Le document ci-joint présente une critique du diaporama présenté par Patsy Thompson, Ph.D., Directrice générale de la Direction de l’évaluation et de la protection environnementales et radiologiques de la Commission canadienne de sûreté nucléaire au Comité interministériel sur l’uranium au Québec, le 22 janvier 2016.

Cette critique très complète a été développée par Gordon Edwards, Ph.D., président du Regroupement pour la surveillance du nucléaire.

Résumé et principaux arguments

1. La présentation de la CCSN du 22 Janvier 2016 est partiale et trompeuse.

2. Le fait, pour Patsy Thompson, d'avoir donné une audience exceptionnelle à huis clos est entaché d'irrégularité.

3. La présentation de la CCSN ne donne aucune information objective sur les risques des mines d'uranium.

4. Des informations scientifiques de base au sujet de la radioactivité dans les résidus de traitement de l'uranium y sont négligées.

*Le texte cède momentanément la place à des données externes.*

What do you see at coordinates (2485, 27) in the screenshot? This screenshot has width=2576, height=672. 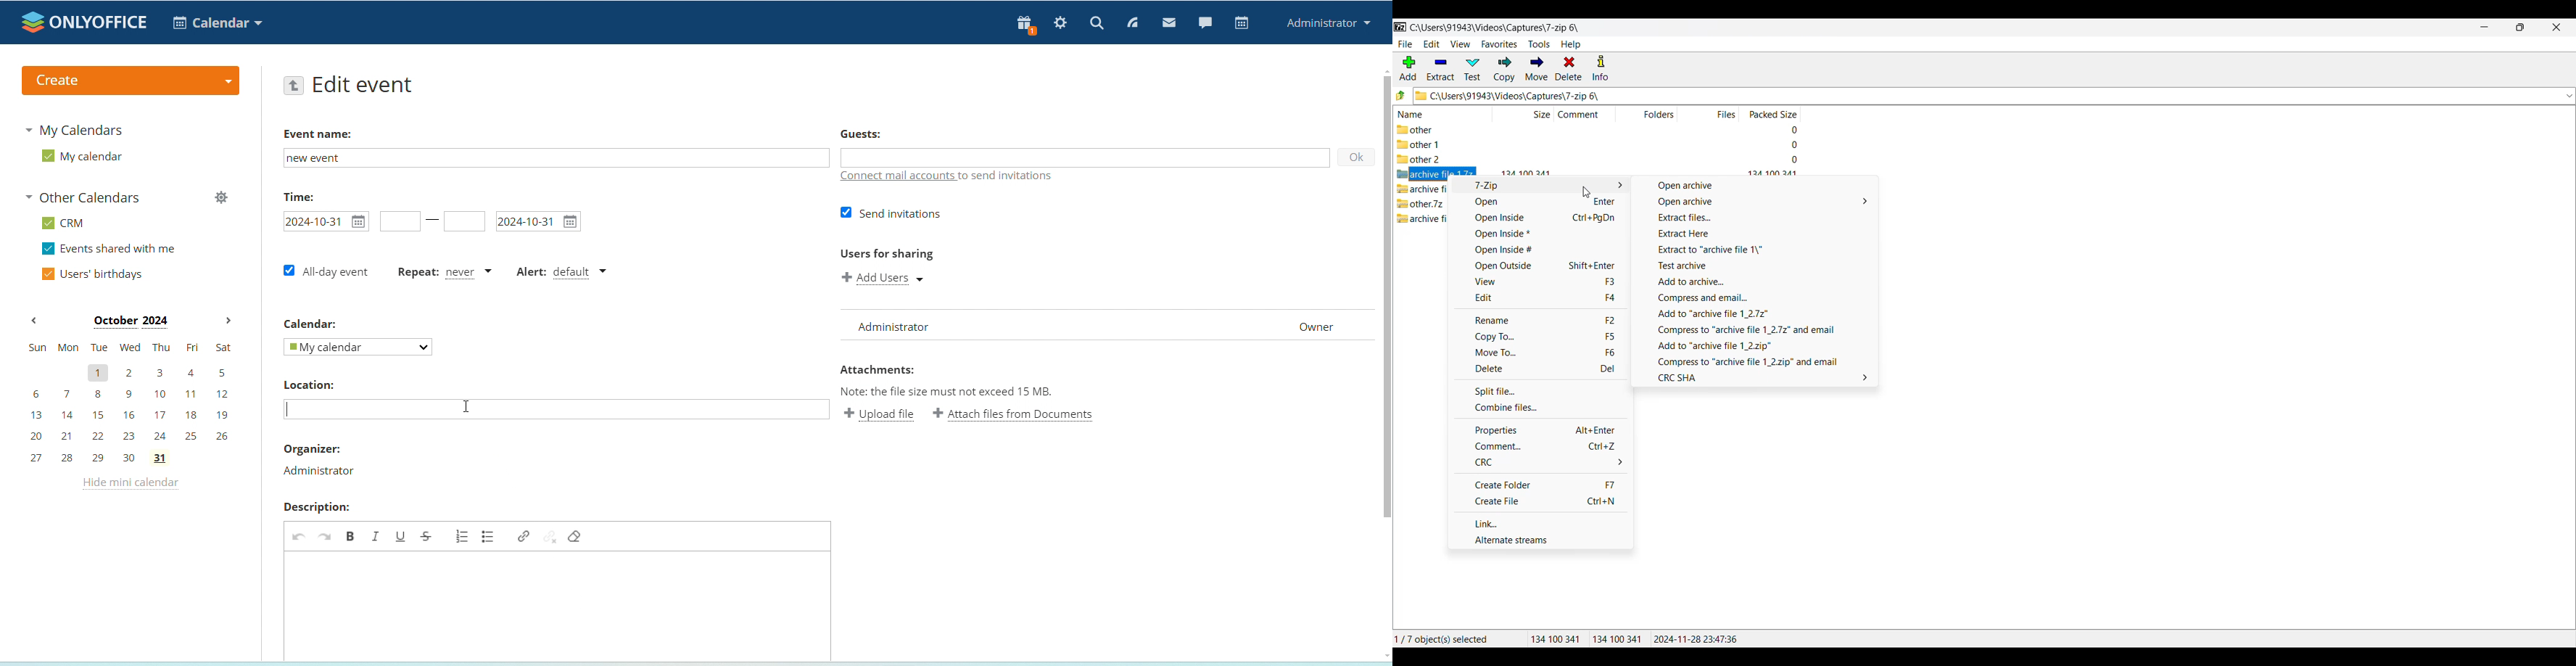 I see `Minimize` at bounding box center [2485, 27].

5. Les dangers de l'exposition au radon pour les mineurs d'uranium et le public ne sont pas délimités.

6. Les résultats d'une étude sur la santé financée par la CCSN sont mal représentés de façon flagrante.

7. La présentation nie la nature hautement toxique des sous-produits de l'uranium.

  • 7.1. le radium est connu pour être un métal lourd radioactif hautement toxique.

  • 7.2. Le gaz radon est l'un des cancérogènes les plus puissants connus de la science.

  • 7.3. Le polonium est des millions de fois plus toxique que le cyanure d'hydrogène.
8. La présentation ne tient pas compte de la longévité (100 000 ans) de la radioactivité dans les résidus d'uranium.

9. Les garanties financières pour les résidus d'uranium sont d'adéquation douteuse et dans de nombreux cas inexistantes.

10. Les "normes de sécurité" cités par la présentation de la CCSN étaient déjà connues pour être dangereuses il y a 40 ans:

  • 10.1. par la Commission royale sur la santé et la sécurité des travailleurs dans les mines;

  • 10.2. par le rapport Thomas-McNeil, une étude réalisée pour la Commission de contrôle de l'énergie atomique.

  • 10.3. par le rapport de l'association médicale de Colombie-Britannique basé sur la Commission royale de la Colombie-Britannique sur l'uranium.
11. La présentation de la CCSN nie que la radioactivité est un aspect de l'uranium qui est dangereux en soi.

  • 11.1. L'Agence internationale de l'énergie atomique (AIEA) met en évidence les risques sanitaires et environnementaux.

  • 11.2. Il existe de nombreux exemples historiques d'expositions élevées de radon en raison de matériaux de construction contaminés.

  • 11.3. Le Québec a vécu un mauvaise expérience avec des déchets miniers radioactifs utilisés dans la construction à Oka et Varennes.
12. La CCSN n'a pas insisté sur le respect des lignes directrices pour l'évaluation environnementale du projet Matoush.

13. CCSN a manqué à son obligation de fournir des informations scientifiques objectives sur les risques liés à l'uranium.